→ **Dataset entries**
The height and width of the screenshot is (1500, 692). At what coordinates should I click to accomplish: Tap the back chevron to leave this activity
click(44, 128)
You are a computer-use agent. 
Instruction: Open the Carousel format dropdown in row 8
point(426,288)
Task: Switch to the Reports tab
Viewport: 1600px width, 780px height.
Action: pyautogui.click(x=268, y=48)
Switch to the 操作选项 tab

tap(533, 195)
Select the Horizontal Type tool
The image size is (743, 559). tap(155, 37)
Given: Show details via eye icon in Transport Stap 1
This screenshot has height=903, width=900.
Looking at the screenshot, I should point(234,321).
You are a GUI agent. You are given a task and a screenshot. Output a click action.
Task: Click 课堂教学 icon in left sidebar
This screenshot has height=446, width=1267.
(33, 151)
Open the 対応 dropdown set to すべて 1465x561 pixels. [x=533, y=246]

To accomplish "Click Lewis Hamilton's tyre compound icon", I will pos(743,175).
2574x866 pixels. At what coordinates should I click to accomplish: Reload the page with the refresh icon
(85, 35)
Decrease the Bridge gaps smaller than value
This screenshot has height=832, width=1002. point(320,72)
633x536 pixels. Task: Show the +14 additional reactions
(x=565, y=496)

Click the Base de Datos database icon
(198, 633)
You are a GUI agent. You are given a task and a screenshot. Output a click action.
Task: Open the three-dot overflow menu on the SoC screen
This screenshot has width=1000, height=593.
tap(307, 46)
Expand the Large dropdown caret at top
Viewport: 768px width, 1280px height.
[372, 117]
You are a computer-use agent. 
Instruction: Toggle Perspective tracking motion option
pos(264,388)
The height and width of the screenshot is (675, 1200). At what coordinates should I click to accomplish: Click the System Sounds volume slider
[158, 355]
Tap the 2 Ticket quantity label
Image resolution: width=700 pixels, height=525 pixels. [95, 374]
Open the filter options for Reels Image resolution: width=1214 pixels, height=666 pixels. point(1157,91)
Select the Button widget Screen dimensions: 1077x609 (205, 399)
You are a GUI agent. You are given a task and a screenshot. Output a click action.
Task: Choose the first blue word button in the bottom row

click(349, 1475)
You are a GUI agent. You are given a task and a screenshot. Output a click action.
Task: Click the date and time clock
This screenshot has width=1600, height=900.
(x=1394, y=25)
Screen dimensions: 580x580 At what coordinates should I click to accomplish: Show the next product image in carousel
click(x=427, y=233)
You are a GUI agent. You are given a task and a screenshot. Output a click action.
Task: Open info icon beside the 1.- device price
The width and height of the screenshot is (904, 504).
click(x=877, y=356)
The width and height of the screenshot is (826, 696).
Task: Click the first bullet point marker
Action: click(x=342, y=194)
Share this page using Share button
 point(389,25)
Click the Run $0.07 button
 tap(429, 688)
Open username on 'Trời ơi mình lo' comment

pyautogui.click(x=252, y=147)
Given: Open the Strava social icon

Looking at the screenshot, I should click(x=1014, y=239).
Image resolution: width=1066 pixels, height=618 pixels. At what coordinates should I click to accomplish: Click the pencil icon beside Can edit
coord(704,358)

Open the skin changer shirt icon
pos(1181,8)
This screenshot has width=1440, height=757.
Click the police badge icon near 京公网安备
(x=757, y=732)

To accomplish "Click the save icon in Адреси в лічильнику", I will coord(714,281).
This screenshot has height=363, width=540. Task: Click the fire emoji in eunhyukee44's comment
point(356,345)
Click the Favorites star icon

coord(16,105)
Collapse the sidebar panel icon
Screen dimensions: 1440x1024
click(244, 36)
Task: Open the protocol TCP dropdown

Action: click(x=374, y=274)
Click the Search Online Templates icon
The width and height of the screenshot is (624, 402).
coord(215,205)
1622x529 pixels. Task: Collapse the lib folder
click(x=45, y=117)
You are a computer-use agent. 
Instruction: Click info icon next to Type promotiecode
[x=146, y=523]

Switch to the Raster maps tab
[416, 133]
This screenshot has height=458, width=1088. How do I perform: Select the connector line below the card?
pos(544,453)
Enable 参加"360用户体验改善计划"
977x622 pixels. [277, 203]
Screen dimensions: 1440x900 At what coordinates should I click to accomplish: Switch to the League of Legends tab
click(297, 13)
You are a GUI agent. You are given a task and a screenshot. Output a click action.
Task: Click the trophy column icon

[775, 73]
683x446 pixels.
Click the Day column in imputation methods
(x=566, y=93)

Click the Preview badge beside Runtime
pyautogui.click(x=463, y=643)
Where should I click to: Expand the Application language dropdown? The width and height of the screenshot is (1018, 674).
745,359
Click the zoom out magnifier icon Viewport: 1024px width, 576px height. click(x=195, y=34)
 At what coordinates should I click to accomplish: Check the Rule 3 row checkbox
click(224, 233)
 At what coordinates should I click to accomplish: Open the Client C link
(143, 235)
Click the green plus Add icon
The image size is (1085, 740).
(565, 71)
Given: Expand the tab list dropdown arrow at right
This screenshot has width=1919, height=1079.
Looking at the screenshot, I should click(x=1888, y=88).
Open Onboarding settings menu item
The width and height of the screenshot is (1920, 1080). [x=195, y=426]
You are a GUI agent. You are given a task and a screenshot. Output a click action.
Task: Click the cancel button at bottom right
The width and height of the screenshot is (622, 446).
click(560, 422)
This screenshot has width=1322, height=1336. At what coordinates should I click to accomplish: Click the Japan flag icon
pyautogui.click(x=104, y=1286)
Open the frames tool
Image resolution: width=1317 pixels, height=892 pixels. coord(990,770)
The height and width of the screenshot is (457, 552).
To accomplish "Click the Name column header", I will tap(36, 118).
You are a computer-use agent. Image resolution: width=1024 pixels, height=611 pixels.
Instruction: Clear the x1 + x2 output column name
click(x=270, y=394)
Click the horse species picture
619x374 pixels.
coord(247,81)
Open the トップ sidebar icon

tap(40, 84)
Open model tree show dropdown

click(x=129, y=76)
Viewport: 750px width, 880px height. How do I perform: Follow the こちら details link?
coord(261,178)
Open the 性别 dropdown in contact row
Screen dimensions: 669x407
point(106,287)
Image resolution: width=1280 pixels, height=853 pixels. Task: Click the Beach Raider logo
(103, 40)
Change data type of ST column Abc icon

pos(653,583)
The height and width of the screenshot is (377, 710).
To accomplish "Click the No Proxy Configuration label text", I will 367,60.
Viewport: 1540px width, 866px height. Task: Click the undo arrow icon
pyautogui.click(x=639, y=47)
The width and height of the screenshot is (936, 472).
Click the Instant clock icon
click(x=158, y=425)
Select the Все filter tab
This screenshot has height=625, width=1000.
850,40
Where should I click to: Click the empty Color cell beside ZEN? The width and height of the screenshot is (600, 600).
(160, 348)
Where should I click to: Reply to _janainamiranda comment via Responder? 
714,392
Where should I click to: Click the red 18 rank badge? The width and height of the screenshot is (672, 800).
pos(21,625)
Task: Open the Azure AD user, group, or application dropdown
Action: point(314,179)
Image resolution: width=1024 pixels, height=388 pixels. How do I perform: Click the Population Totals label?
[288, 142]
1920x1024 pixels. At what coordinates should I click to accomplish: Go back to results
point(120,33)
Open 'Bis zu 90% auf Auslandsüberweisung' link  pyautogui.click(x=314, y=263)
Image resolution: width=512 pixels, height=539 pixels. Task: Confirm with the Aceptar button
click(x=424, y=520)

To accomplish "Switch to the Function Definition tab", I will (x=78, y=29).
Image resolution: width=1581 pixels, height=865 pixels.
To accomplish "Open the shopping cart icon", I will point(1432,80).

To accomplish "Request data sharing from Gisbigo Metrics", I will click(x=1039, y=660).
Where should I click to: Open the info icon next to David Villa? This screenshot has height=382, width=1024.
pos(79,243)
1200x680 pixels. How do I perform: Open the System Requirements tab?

→ **Your instructions**
Identify each line in the records above that contains the word "right", and copy it out in full.

→ **Your solution**
Given: Expand the tab list dropdown arrow at right
Task: Click the cancel button at bottom right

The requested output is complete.